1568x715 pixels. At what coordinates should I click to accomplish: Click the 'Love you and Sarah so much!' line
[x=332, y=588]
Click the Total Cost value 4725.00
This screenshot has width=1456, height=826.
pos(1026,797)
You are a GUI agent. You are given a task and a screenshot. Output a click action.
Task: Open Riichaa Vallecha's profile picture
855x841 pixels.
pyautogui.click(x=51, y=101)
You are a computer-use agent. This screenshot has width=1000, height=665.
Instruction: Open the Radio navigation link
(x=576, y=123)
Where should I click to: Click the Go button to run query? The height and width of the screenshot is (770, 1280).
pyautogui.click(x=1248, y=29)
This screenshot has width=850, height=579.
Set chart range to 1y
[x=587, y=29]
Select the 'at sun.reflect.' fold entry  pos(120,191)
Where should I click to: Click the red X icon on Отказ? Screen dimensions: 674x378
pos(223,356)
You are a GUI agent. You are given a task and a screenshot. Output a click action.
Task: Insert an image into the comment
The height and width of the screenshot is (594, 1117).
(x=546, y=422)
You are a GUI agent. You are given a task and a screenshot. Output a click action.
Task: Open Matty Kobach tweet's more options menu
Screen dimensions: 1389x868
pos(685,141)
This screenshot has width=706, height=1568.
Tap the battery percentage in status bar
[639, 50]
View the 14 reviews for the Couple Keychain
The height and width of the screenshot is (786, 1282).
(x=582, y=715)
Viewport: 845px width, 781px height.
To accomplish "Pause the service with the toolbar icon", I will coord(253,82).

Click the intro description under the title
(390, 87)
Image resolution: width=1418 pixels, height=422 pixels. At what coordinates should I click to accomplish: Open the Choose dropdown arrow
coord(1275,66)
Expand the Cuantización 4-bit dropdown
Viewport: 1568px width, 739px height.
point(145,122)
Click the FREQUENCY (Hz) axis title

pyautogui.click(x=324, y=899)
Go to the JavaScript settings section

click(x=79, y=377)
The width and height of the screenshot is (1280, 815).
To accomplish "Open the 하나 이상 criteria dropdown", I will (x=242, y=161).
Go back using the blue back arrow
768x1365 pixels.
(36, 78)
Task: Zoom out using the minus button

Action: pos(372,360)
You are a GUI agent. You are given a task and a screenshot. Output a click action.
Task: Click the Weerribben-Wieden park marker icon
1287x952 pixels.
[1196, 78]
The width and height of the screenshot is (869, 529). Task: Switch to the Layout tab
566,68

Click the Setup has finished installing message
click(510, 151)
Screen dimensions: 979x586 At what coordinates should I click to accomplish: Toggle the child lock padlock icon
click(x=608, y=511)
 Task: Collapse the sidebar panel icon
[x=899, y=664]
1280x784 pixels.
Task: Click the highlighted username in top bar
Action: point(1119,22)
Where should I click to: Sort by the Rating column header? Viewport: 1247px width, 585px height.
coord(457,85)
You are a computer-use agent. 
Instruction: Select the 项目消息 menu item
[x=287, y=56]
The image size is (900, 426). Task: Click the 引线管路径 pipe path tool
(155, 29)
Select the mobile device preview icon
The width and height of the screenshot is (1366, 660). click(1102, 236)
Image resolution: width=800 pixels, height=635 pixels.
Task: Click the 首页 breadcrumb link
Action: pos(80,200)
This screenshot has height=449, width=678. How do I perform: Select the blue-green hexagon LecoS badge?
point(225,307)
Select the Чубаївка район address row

> _TASK GOAL_: Your task is to retype, exactly and only, the lines from the one with "Click the Setup" through the final line above.

> _WRITTEN RESPONSE_:
Click the Setup has finished installing message
click(510, 151)
Screen dimensions: 979x586 At what coordinates should I click to accomplish: Toggle the child lock padlock icon
click(x=608, y=511)
 Task: Collapse the sidebar panel icon
[x=899, y=664]
1280x784 pixels.
Task: Click the highlighted username in top bar
Action: point(1119,22)
Where should I click to: Sort by the Rating column header? Viewport: 1247px width, 585px height.
coord(457,85)
You are a computer-use agent. 
Instruction: Select the 项目消息 menu item
[x=287, y=56]
The image size is (900, 426). Task: Click the 引线管路径 pipe path tool
(155, 29)
Select the mobile device preview icon
The width and height of the screenshot is (1366, 660). click(1102, 236)
Image resolution: width=800 pixels, height=635 pixels.
Task: Click the 首页 breadcrumb link
Action: pos(80,200)
This screenshot has height=449, width=678. How do I perform: Select the blue-green hexagon LecoS badge?
point(225,307)
Select the Чубаївка район address row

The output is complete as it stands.